SHORT PROBLEM: Copy the records word for word from their first line through the line that contains "Action: pos(332,71)", including both of those lines.

** start DATASET EXCERPTS **

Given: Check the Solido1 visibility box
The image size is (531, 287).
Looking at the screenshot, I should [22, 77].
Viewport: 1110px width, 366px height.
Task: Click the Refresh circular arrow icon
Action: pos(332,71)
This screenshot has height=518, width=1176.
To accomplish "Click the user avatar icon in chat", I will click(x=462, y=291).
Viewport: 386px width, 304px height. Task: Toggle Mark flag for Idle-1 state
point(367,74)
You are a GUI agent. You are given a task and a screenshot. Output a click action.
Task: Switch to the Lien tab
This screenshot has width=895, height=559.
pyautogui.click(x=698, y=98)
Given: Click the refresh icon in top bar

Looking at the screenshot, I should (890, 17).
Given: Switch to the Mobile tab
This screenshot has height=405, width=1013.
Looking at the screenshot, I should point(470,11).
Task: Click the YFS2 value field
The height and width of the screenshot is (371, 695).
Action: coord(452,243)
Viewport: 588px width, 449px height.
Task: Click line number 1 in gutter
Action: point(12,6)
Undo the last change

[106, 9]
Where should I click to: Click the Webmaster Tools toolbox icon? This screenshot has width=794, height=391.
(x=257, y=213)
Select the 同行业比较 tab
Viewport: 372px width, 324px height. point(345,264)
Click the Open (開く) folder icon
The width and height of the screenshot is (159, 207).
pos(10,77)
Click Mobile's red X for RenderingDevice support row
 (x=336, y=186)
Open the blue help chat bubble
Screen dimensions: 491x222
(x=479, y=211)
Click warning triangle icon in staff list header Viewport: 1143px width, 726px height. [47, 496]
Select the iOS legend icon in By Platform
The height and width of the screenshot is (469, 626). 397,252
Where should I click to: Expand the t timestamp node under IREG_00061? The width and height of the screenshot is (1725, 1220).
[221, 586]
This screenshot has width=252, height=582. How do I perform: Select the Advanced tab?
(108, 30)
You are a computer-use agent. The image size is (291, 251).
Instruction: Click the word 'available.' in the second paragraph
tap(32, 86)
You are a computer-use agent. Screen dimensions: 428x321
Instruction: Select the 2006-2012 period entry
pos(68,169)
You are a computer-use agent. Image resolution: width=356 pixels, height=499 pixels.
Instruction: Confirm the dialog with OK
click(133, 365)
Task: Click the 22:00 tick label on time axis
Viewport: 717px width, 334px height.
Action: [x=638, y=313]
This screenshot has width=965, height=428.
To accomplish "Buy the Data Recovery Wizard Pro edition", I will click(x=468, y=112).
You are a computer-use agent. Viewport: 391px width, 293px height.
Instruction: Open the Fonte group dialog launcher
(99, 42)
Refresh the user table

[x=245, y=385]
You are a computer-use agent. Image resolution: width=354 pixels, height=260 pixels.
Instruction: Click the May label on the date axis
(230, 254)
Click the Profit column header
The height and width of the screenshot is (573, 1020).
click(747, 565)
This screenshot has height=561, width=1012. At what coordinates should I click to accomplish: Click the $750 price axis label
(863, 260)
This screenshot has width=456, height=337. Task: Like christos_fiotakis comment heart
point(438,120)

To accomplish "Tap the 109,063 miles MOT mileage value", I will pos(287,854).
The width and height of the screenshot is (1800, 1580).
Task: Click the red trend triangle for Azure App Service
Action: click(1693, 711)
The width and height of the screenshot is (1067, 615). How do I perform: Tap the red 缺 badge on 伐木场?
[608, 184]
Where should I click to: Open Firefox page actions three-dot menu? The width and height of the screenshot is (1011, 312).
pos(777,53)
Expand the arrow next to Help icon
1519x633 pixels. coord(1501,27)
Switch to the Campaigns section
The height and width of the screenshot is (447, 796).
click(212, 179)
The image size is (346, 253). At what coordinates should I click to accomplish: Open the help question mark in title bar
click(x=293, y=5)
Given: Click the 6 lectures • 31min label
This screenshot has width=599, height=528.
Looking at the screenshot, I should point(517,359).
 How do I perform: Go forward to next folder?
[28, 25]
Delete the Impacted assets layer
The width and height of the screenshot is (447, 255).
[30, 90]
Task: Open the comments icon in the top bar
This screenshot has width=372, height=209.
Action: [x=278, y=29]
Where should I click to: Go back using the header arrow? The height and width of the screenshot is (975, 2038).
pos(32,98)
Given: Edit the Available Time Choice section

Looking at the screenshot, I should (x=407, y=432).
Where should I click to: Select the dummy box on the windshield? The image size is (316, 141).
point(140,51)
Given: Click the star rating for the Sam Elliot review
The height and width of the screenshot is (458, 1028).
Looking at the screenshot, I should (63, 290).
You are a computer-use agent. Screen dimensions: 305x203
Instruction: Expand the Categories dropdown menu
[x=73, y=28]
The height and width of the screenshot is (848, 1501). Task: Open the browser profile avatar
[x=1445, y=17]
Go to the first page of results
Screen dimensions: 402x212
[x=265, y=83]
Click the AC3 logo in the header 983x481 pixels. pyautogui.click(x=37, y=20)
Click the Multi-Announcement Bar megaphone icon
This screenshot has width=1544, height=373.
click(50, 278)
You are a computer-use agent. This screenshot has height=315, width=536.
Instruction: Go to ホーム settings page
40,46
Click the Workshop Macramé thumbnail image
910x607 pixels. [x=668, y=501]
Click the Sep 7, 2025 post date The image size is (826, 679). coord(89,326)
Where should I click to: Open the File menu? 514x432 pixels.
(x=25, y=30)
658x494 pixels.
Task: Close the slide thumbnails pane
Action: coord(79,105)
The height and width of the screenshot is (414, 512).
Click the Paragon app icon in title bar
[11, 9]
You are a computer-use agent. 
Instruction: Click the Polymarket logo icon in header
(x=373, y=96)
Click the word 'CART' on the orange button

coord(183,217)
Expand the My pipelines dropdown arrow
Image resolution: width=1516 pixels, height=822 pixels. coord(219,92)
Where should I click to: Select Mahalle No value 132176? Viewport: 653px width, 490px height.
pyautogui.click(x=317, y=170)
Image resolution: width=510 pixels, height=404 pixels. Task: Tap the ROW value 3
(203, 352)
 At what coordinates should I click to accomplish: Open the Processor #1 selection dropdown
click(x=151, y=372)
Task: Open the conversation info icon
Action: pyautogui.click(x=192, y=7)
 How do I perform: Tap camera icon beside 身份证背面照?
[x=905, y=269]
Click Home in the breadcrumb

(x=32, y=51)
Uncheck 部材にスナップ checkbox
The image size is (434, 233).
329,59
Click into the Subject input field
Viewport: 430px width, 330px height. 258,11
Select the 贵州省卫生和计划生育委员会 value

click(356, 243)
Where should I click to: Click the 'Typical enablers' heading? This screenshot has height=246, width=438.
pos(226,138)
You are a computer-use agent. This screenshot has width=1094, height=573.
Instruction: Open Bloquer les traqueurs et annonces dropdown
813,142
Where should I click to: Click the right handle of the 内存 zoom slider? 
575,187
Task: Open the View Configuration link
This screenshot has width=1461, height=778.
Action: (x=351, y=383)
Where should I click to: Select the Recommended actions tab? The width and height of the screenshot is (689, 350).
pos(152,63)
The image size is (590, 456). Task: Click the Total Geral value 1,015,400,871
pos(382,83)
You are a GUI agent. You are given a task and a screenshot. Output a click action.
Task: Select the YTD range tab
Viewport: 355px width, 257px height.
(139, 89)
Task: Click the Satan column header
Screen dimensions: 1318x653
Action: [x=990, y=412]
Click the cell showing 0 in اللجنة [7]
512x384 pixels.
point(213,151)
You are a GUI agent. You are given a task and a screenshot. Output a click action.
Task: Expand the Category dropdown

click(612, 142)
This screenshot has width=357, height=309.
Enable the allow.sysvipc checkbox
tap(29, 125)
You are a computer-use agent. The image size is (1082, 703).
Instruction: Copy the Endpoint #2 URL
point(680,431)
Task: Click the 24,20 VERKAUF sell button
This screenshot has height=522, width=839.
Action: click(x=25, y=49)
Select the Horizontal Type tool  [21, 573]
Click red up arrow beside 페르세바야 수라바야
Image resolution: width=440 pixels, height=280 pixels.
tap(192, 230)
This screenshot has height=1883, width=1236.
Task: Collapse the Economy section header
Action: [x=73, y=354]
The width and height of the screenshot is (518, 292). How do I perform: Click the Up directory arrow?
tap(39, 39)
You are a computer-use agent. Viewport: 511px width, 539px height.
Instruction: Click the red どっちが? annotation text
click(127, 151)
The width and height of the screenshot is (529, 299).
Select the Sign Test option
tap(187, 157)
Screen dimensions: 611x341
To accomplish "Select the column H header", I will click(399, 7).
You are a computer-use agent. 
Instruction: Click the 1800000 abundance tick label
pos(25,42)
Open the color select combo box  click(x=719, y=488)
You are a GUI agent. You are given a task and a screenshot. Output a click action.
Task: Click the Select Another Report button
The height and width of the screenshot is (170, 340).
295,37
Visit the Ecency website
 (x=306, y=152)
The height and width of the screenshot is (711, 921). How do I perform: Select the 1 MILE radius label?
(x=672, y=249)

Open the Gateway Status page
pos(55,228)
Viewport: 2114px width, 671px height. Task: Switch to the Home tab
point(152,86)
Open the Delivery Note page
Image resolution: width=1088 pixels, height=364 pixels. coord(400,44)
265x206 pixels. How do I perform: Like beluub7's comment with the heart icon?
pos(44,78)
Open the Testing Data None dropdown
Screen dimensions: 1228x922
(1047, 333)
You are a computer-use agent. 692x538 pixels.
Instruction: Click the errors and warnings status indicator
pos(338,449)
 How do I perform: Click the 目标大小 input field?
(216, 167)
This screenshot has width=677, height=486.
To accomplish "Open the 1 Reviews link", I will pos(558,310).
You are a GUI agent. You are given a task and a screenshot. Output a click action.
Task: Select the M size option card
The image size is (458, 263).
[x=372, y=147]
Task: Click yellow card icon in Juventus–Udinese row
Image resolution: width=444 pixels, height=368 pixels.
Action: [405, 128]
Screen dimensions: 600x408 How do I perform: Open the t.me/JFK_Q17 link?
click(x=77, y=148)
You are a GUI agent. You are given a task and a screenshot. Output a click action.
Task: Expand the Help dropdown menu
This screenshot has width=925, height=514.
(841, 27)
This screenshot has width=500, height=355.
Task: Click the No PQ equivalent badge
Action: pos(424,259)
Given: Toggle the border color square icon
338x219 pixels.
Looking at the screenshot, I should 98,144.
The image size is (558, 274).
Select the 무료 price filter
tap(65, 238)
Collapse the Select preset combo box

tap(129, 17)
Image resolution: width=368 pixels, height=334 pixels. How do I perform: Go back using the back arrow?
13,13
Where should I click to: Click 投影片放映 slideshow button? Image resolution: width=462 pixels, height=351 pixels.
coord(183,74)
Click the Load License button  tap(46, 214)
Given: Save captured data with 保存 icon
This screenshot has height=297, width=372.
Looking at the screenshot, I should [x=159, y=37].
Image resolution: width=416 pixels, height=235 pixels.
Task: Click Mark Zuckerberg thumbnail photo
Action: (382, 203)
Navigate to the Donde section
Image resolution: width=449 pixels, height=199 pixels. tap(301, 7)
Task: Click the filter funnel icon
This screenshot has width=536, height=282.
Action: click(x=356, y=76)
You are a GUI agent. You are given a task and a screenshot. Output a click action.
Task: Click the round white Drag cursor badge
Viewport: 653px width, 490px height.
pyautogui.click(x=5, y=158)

** end DATASET EXCERPTS **

SOLUTION:
Given: Check the Solido1 visibility box
The image size is (531, 287).
Looking at the screenshot, I should [22, 77].
Viewport: 1110px width, 366px height.
Task: Click the Refresh circular arrow icon
Action: pos(332,71)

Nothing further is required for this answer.